National park in Western Australia

Tunnel Creek National Park is a national park in the Kimberley region of Western Australia, 1845 km northeast of Perth and 390 km east of Broome. The natural cave through which Tunnel Creek flows is a major attraction of the park.

Many Aboriginal rock paintings and speleothems are present in the cave decorating the walls. The cave was the hideout of the Aboriginal warrior Jandamarra, who was killed outside the entrance of the cave in 1897. It is part of the Balili (Devonian Reef) Conservation Park.

==Geography==
The park is located in the Napier Range and covers an area of 91 ha.

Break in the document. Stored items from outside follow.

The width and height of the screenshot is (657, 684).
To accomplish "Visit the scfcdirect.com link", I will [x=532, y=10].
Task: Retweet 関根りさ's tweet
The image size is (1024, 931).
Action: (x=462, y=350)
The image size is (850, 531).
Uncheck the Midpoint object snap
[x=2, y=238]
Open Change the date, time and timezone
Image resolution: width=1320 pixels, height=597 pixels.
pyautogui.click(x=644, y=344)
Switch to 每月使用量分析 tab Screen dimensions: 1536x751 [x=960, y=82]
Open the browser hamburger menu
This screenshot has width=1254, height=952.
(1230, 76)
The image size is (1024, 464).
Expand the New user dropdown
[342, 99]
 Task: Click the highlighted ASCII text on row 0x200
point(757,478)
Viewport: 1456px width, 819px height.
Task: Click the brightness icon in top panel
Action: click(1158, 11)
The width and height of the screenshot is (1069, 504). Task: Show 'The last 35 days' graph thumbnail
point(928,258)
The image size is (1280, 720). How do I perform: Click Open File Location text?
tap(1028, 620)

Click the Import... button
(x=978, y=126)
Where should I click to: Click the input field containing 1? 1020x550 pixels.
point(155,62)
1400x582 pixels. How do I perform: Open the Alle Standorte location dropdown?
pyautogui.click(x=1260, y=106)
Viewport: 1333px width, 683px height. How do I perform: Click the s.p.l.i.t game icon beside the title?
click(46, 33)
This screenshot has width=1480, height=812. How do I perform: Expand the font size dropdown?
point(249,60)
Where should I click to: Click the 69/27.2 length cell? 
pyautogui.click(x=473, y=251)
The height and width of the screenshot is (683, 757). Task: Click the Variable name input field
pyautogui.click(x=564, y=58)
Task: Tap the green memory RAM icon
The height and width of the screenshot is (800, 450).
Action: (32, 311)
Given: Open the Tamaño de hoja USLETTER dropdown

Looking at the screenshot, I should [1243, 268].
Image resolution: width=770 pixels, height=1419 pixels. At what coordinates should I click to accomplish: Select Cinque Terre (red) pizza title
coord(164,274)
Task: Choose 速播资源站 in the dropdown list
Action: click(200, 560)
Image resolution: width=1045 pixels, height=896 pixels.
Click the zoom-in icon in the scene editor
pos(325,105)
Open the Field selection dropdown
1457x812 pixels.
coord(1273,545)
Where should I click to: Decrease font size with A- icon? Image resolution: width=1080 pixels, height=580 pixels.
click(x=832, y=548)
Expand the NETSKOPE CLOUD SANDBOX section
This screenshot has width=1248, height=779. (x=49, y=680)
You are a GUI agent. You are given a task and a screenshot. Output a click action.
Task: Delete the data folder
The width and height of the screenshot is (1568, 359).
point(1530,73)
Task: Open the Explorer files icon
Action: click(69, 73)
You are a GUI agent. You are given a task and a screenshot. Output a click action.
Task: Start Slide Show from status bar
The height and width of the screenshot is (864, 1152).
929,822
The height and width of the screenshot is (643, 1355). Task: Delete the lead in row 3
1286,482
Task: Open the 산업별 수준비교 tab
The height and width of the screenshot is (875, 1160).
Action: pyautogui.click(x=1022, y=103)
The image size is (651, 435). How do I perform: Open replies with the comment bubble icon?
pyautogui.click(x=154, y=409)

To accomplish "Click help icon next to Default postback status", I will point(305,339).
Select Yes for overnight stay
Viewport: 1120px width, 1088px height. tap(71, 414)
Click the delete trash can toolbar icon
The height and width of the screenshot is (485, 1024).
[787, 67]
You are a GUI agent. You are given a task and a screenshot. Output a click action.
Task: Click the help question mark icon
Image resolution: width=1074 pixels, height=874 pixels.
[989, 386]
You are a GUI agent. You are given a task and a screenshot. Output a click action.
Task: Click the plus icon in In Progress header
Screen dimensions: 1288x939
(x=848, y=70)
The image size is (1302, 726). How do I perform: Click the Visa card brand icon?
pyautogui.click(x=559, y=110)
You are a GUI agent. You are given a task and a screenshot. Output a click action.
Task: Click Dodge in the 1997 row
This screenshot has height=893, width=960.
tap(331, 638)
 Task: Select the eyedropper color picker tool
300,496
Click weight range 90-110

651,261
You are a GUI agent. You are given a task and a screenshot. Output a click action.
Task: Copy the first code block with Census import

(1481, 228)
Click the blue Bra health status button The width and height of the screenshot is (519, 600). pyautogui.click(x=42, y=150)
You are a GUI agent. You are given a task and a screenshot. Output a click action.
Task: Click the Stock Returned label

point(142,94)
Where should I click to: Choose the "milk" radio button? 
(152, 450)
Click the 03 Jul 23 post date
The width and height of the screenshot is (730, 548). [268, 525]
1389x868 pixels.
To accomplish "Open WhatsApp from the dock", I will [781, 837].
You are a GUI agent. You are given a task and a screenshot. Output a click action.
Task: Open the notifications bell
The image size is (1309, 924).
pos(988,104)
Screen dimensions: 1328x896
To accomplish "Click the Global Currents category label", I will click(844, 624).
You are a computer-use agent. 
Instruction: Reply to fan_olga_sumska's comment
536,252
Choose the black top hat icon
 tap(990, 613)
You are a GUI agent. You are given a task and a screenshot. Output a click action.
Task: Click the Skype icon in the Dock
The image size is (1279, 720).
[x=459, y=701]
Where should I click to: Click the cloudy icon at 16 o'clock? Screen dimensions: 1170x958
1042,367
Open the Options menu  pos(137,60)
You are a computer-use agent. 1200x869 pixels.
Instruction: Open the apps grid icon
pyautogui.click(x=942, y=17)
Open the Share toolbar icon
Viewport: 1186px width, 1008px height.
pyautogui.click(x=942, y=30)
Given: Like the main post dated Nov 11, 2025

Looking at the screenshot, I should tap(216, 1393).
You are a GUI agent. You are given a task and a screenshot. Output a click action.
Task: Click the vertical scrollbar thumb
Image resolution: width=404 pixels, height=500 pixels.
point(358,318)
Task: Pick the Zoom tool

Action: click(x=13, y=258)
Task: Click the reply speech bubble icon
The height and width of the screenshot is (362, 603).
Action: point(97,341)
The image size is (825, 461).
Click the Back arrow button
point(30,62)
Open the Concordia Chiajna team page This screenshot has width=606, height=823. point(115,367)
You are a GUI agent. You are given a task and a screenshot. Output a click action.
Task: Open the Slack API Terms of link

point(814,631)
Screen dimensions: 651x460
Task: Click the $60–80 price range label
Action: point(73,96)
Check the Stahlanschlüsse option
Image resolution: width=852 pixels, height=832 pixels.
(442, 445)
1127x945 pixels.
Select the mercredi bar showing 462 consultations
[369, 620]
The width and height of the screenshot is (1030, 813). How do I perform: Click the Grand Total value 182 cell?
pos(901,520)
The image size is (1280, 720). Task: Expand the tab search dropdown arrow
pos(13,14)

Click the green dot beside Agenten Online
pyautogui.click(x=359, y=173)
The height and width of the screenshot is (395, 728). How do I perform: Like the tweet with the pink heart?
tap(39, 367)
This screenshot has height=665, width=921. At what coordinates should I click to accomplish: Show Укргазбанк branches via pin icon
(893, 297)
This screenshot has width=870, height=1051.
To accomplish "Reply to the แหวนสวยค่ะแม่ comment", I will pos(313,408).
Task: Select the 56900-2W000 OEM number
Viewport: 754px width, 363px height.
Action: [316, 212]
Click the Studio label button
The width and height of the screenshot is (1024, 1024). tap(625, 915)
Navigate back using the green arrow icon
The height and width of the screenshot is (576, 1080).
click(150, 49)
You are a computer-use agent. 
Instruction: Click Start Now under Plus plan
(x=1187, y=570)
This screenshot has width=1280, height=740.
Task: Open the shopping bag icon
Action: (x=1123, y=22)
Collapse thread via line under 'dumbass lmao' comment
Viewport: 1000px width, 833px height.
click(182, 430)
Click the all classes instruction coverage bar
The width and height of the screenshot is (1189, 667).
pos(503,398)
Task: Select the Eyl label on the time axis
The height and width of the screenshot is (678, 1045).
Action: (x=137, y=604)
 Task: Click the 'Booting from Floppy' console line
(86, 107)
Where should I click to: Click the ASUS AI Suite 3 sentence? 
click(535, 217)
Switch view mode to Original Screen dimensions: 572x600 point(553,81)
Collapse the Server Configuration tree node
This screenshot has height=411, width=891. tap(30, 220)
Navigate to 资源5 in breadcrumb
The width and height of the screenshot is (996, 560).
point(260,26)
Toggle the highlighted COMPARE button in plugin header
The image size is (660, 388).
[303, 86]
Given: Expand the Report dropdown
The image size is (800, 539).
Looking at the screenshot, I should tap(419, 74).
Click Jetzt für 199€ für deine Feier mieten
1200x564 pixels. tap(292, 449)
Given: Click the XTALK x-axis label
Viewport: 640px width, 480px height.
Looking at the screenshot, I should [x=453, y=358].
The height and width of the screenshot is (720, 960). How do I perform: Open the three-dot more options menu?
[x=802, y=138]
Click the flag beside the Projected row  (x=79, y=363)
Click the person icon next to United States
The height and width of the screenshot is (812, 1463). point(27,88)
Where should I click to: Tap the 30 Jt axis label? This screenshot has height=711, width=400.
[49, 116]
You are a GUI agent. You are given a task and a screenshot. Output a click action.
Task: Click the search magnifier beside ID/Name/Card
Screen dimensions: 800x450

The range is composed of limestone and is the remains of a Devonian reef system formed around 350 million years ago.

The tunnel component of Tunnel Creek has a length of approximately 750 m that runs underground and is one of the oldest cave systems in Western Australia. The reef was first exposed around 250 million years ago and the first cave systems began to form; the present cave systems were created about 20 million years ago.

The cave reaches a maximum height of 12 m and has a maximum width of 15 m. The creek was once known as "The Cave of the Bats", with at least five species of bat inhabiting the cavern. There are large pools of water on the floor of the cave in which freshwater crocodiles have been found. The pools indicate that the water table is only just below the present floor surface and water only flows through the area after heavy rainfall.